→ Problem statement
The material below includes pictures; leave them out and return only the lines between the line containing "1745x901 pixels." and the line containing "Pouze pracovní doba", inclusive, word for word.

→ Given entries
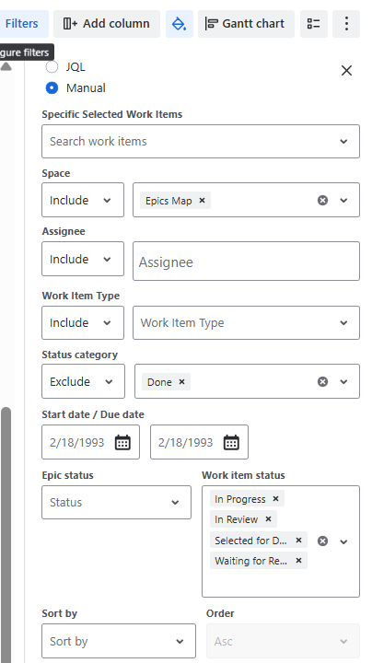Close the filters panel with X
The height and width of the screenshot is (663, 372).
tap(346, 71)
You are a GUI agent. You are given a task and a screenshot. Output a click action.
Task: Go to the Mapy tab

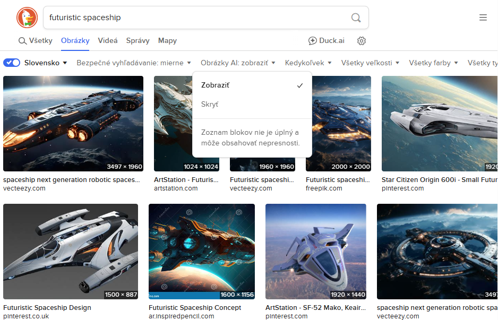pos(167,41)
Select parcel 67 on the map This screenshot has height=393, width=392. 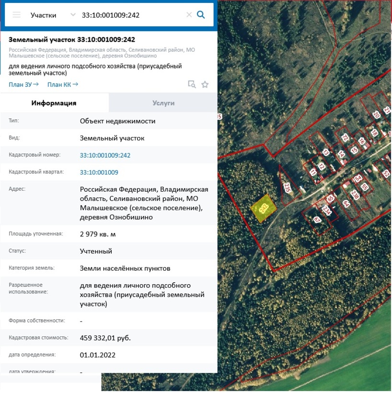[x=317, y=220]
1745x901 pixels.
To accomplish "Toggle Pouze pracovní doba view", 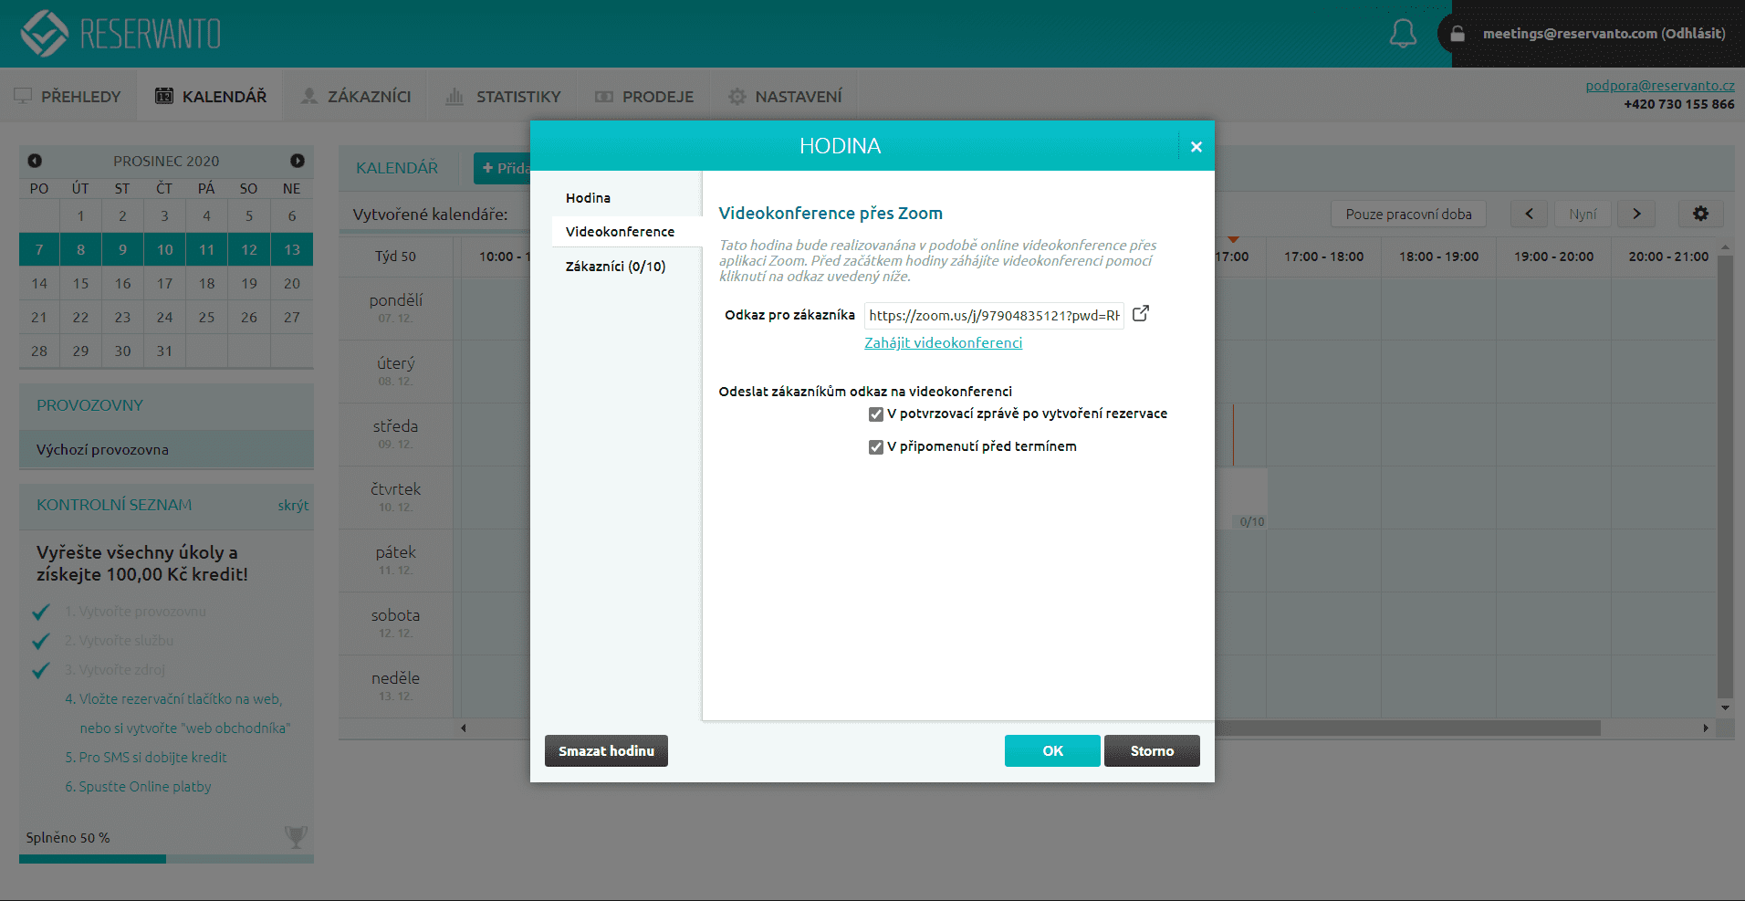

--

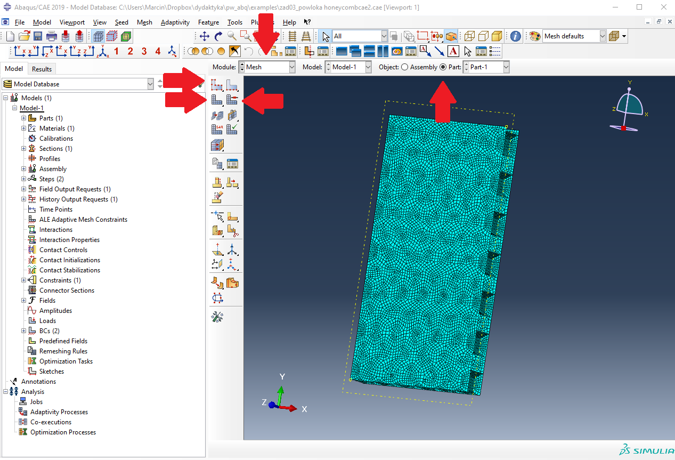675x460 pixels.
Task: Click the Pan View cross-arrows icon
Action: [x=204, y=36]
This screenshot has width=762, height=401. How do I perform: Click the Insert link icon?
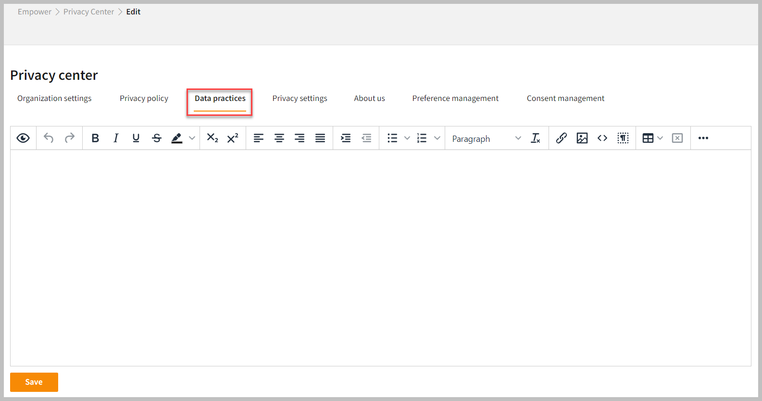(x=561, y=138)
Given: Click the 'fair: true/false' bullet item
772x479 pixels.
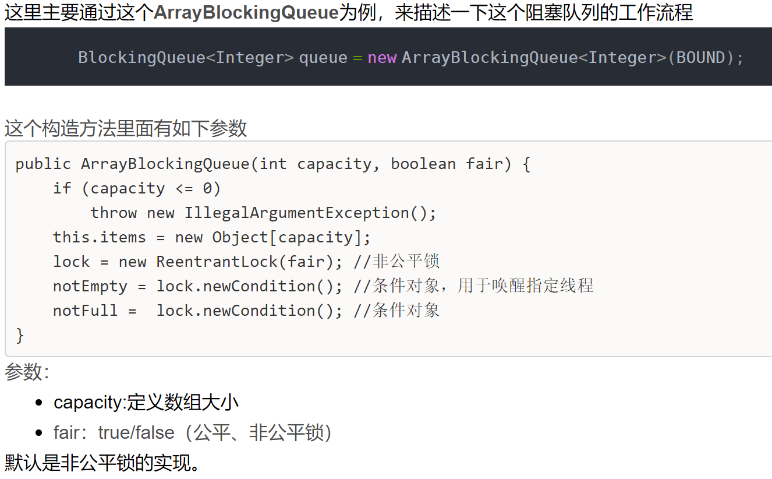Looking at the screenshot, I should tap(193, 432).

→ Answer to this task
1745x901 pixels.
To accomplish "Toggle Pouze pracovní doba view", 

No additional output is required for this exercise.